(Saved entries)
--- START ---
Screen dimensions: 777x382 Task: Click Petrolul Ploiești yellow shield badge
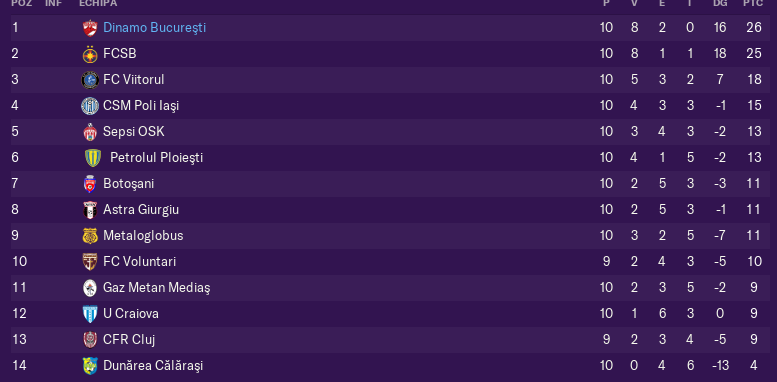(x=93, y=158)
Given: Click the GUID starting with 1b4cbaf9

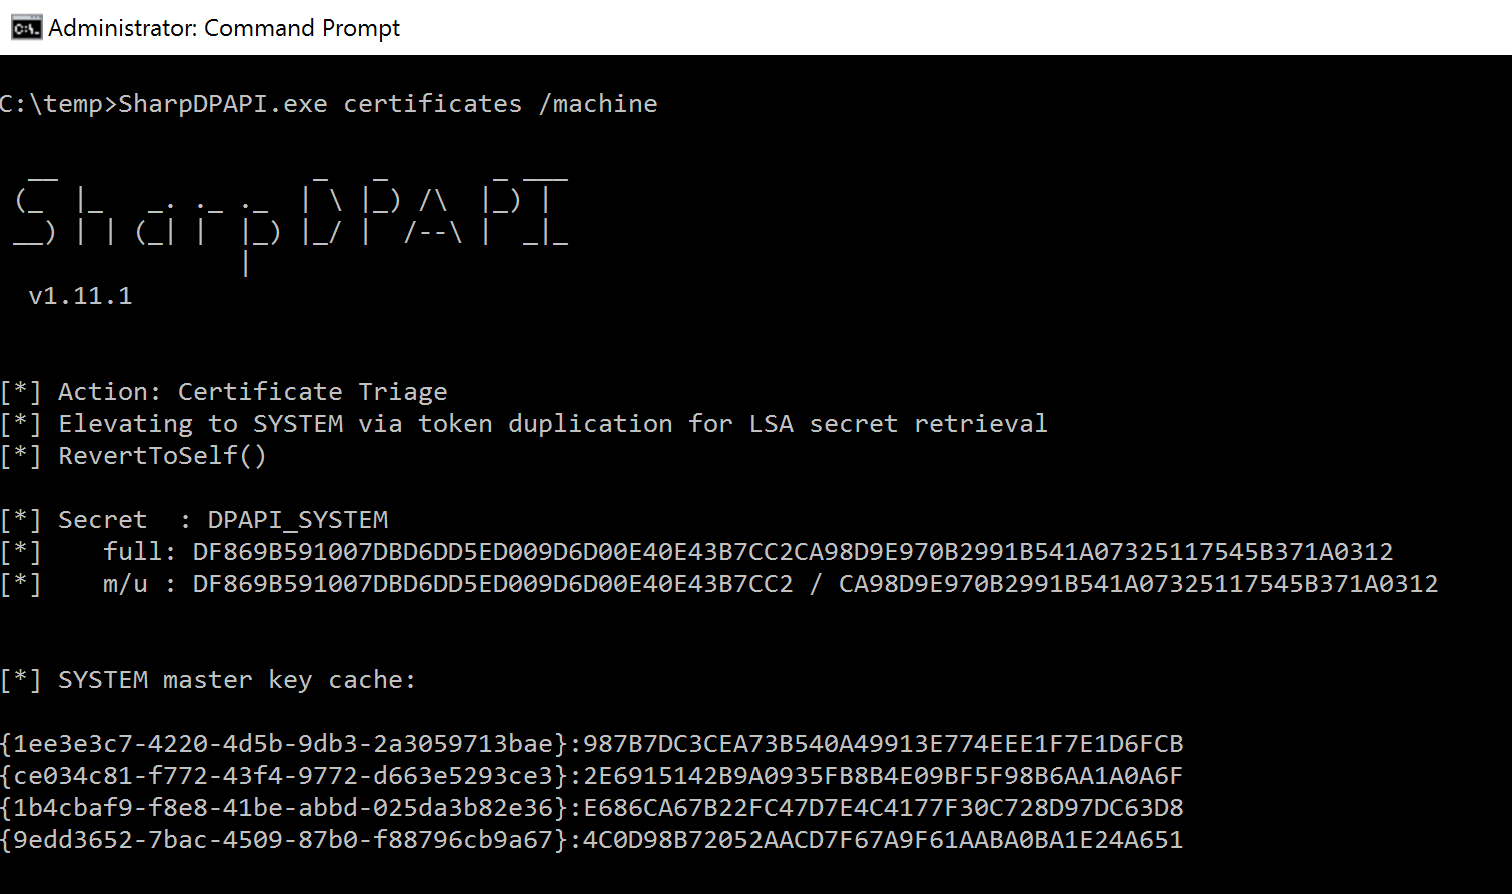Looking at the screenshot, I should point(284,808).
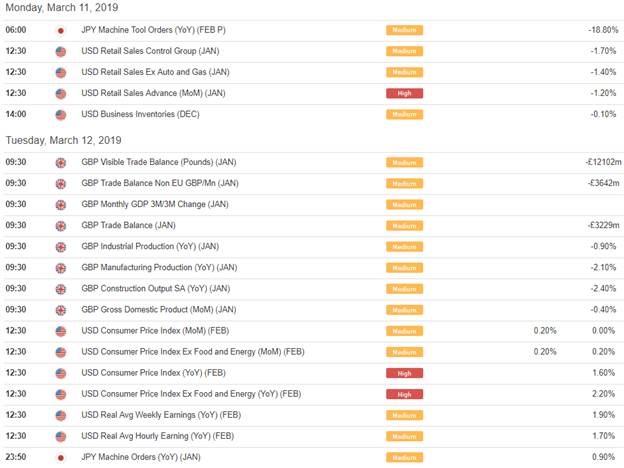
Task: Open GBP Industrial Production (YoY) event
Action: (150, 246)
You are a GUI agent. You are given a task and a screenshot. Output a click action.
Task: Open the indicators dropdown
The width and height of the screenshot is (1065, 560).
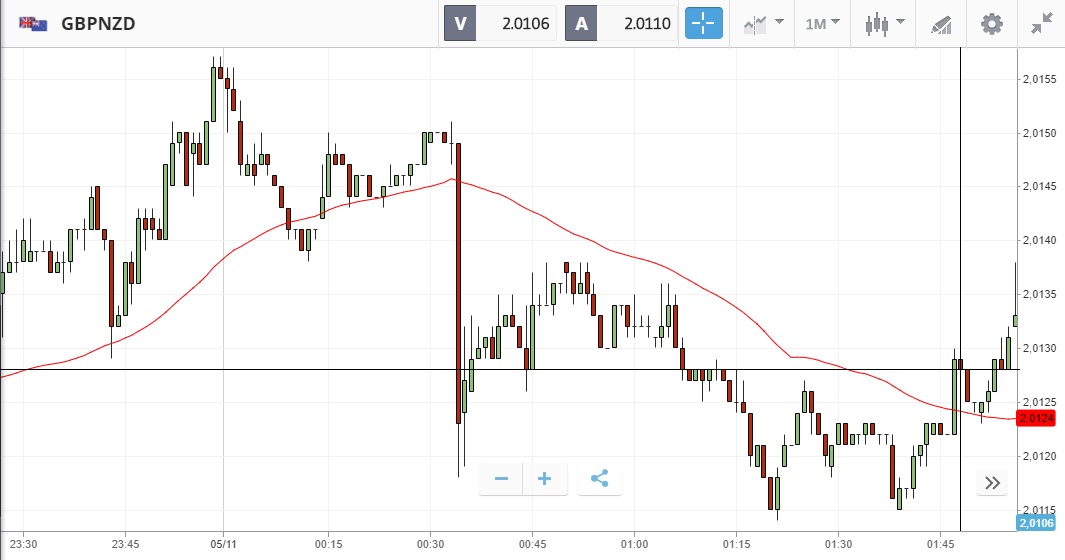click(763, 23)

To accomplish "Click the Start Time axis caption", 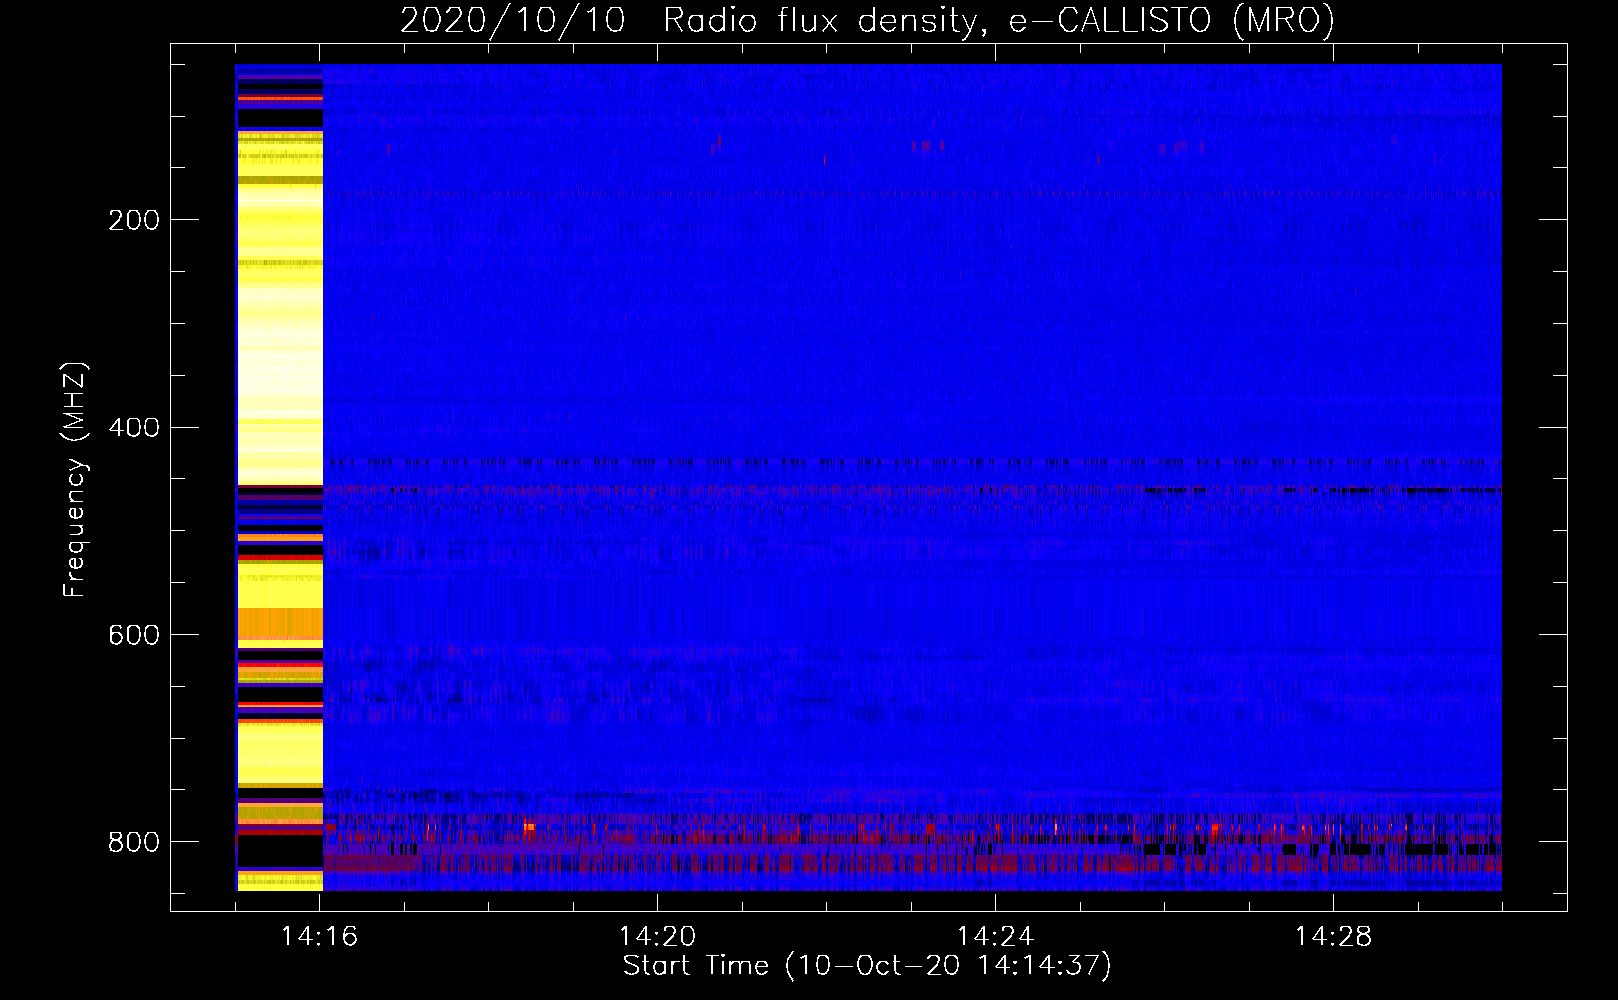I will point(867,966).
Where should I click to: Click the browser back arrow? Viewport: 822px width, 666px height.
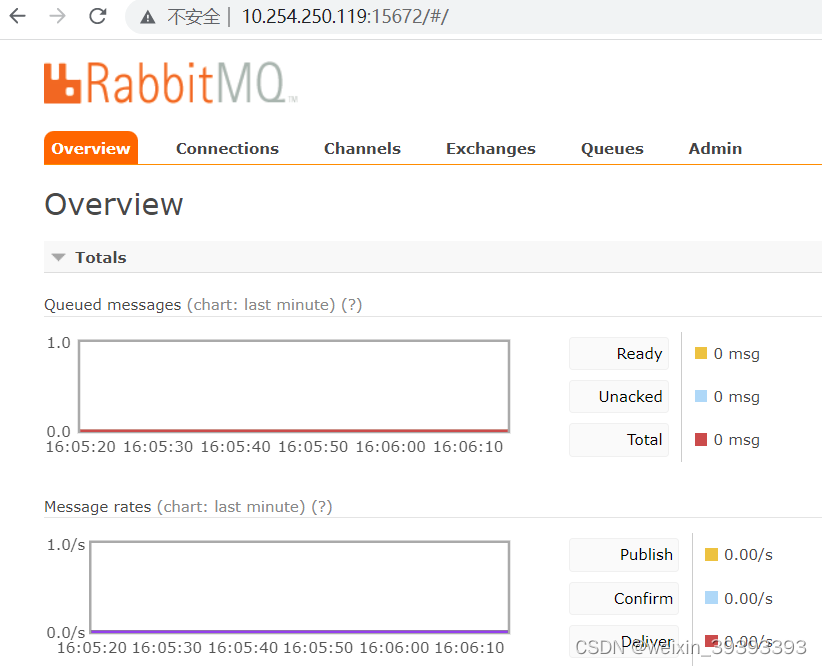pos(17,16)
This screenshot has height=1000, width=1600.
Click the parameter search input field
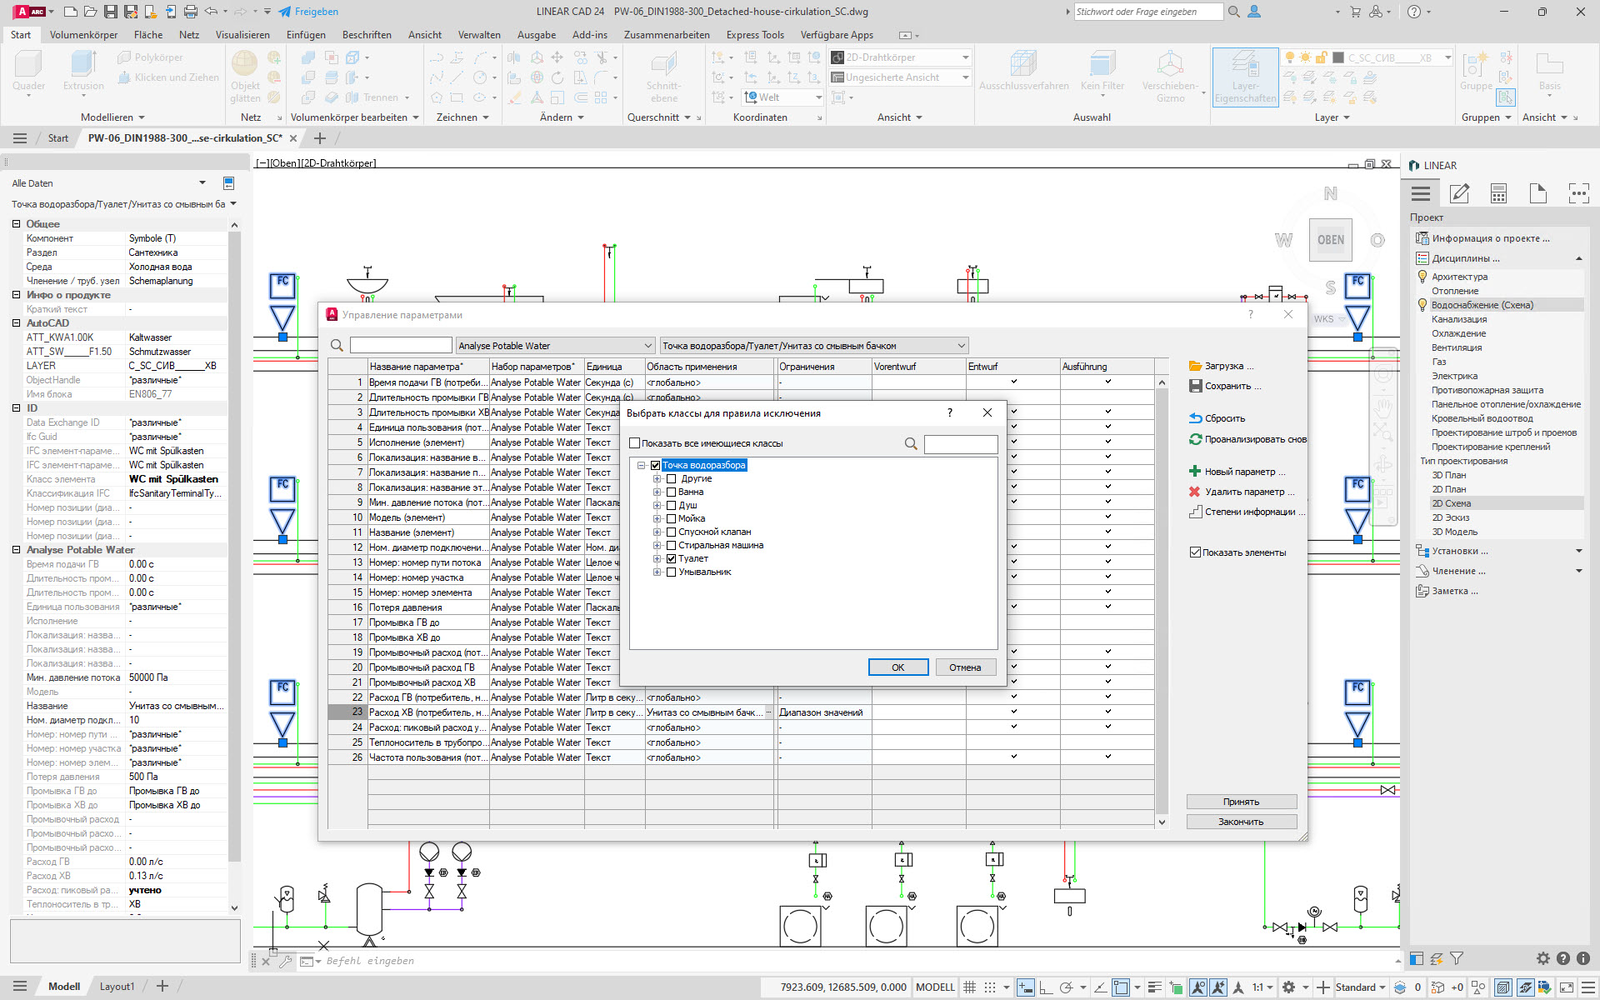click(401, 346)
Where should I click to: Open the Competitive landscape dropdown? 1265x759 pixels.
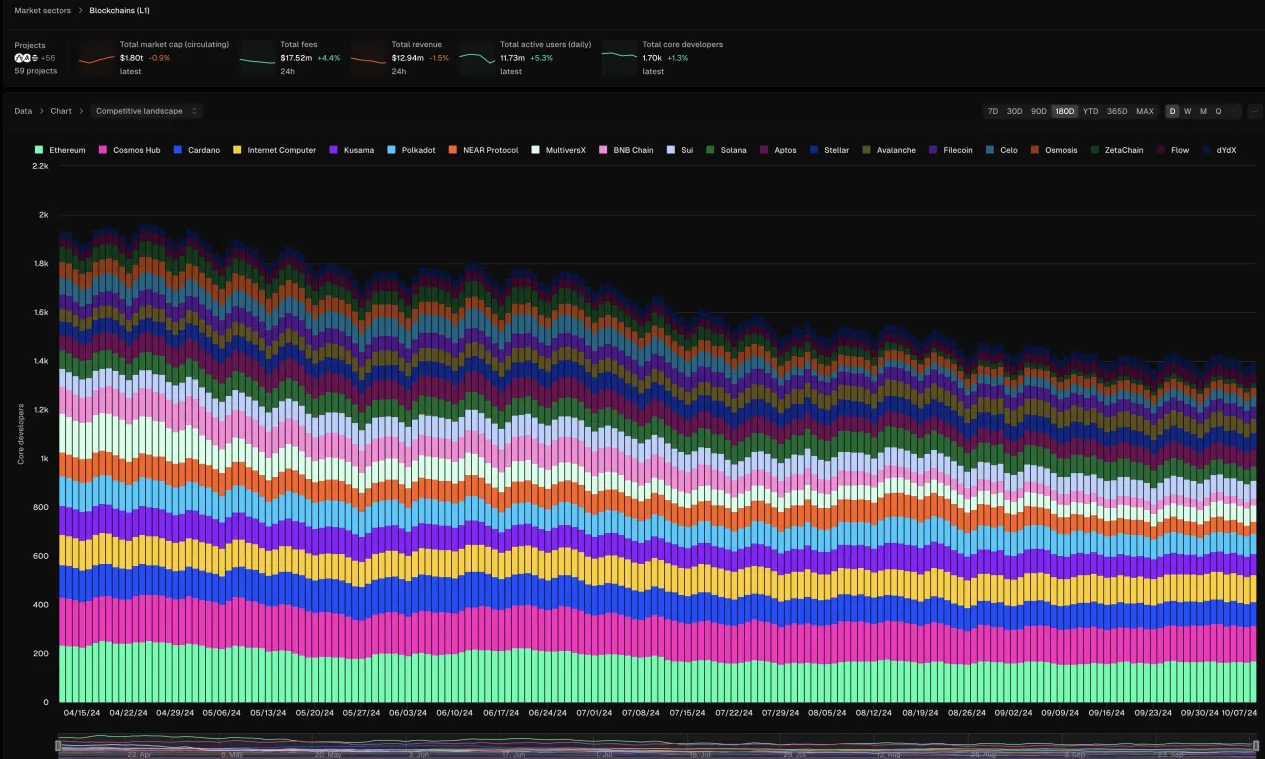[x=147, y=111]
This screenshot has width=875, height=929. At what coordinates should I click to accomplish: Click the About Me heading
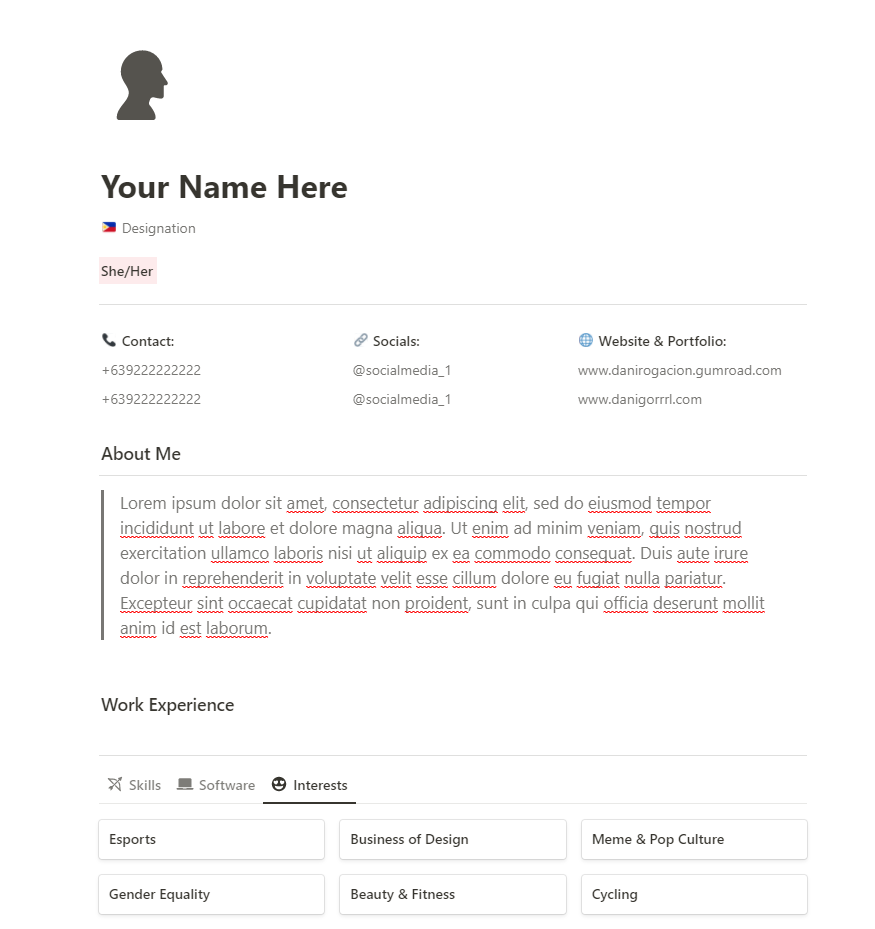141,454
--- END ---
**TASK DESCRIPTION**
From the line containing "This screenshot has width=875, height=929." down to the last line of the entries above, set down every line exactly. Omit all pictures.

**PROBLEM SOLUTION**
This screenshot has width=875, height=929. At what coordinates should I click to accomplish: Click the About Me heading
141,454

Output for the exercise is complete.